Numerous investigations have shown that 70-kDa
heat shock protein (Hsp70) homologs interact tightly with hydrophobic
proteins and functionally assist
proteins in membranous organelles and environments. One such
protein is the Chlamydia trachomatis Hsp70 that is associated with isolated outer membrane complexes of infectious elementary bodies (EB). Previous observations have indicated that chlamydial Hsp70 plays a role in EB attachment to, or entry into, endometrial epithelial cells. In this study, immunofluorescence microscopy and transmission electron microscopy observations showed that chlamydial Hsp70 is not a surface-displayed
ligand on purified EB. However, brief exposure of EB to the
thiol reducing agent dithiothreitol (DTT) led to surface accessibility of the Hsp70 substrate-binding domain. Reduction of the highly
disulfide-cross-linked EB outer
membrane proteins with DTT resulted in a decrease in EB attachment and infectivity. Interestingly, exposure of EB to the membrane-impermeable
thiol-alkylating
reagent 5,5'-dithiobis(2-nitrobenzoic acid) enhanced attachment but compromised infectivity, suggesting that EB outer
membrane proteins must be reduced for entry and productive
infection.

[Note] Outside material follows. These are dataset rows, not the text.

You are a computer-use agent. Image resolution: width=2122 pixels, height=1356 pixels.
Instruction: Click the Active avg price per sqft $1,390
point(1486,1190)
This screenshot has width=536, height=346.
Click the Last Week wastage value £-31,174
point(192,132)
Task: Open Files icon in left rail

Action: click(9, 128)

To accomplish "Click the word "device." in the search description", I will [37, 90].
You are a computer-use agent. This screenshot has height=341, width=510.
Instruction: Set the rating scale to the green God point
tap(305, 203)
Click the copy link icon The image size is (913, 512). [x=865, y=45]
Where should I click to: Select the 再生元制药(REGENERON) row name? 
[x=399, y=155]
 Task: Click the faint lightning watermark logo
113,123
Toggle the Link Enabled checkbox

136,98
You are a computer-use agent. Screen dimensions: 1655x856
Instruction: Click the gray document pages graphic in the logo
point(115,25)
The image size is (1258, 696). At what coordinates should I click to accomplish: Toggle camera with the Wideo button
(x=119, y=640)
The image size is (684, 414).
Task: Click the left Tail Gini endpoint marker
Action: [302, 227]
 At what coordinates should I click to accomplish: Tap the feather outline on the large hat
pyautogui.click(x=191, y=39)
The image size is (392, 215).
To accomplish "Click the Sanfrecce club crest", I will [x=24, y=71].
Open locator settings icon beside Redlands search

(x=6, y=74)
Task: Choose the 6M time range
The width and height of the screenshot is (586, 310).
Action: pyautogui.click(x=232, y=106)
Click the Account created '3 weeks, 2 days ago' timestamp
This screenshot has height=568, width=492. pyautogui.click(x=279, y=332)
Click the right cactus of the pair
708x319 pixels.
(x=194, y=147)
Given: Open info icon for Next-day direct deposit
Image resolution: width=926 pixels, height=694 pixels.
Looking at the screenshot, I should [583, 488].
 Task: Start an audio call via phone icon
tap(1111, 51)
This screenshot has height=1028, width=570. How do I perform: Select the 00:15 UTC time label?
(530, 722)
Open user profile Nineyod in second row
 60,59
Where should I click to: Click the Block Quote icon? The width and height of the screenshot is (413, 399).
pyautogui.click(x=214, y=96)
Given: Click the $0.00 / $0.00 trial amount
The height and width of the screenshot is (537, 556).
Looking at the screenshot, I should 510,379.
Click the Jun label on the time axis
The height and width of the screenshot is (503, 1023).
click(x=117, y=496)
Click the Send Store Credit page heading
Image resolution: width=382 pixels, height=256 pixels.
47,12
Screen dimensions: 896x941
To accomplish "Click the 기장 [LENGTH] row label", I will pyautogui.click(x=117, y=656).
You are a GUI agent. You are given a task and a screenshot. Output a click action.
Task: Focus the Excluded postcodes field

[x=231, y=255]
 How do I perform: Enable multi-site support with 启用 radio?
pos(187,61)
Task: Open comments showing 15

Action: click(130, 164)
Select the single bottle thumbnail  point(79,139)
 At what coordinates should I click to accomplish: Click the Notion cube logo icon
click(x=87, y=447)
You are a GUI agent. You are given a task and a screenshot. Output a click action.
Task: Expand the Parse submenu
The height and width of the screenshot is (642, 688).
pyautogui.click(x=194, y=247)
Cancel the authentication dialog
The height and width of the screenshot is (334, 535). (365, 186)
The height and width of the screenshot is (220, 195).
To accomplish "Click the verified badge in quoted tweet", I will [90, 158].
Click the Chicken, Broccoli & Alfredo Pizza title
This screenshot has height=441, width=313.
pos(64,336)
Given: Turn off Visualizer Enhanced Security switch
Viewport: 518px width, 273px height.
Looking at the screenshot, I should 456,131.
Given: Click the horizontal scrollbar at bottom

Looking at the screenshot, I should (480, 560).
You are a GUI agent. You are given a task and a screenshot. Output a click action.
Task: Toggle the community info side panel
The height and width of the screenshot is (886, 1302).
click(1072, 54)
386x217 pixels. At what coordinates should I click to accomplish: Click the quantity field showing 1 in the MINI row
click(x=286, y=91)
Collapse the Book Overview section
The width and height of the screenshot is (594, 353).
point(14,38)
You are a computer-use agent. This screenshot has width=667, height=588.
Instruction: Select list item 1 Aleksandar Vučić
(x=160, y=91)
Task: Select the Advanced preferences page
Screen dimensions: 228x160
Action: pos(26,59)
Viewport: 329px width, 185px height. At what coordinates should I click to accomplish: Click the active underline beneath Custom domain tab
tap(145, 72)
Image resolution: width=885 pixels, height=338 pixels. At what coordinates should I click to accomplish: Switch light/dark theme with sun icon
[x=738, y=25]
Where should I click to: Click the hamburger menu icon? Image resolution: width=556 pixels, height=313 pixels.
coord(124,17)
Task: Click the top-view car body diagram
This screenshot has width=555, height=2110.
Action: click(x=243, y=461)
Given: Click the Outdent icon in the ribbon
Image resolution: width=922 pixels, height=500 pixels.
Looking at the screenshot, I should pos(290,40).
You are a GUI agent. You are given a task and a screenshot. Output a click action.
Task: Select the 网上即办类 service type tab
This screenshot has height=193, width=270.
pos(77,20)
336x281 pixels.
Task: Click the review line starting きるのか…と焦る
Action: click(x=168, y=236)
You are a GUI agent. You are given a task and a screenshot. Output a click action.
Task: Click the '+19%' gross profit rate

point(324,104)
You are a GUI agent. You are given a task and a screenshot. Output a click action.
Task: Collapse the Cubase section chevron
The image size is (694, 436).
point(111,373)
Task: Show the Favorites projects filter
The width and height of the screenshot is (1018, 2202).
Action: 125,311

Together, our data suggest that (i) the structural integrity of the EB outer membrane, maintained by
protein disulfide bonds, is important during the initial stages of attachment; (ii) reduction occurs within the localized microenvironment of host cell surfaces once intimate contact is established between EB and host cells; and (iii) subsequent conformational changes in EB ultrastructure allow productive
infection in host cells. The accessibility of the Hsp70 substrate-binding domain may support the hypothesis that this
protein plays a role in events following the initial stage of attachment instead of serving as a primary, surface-displayed adhesin.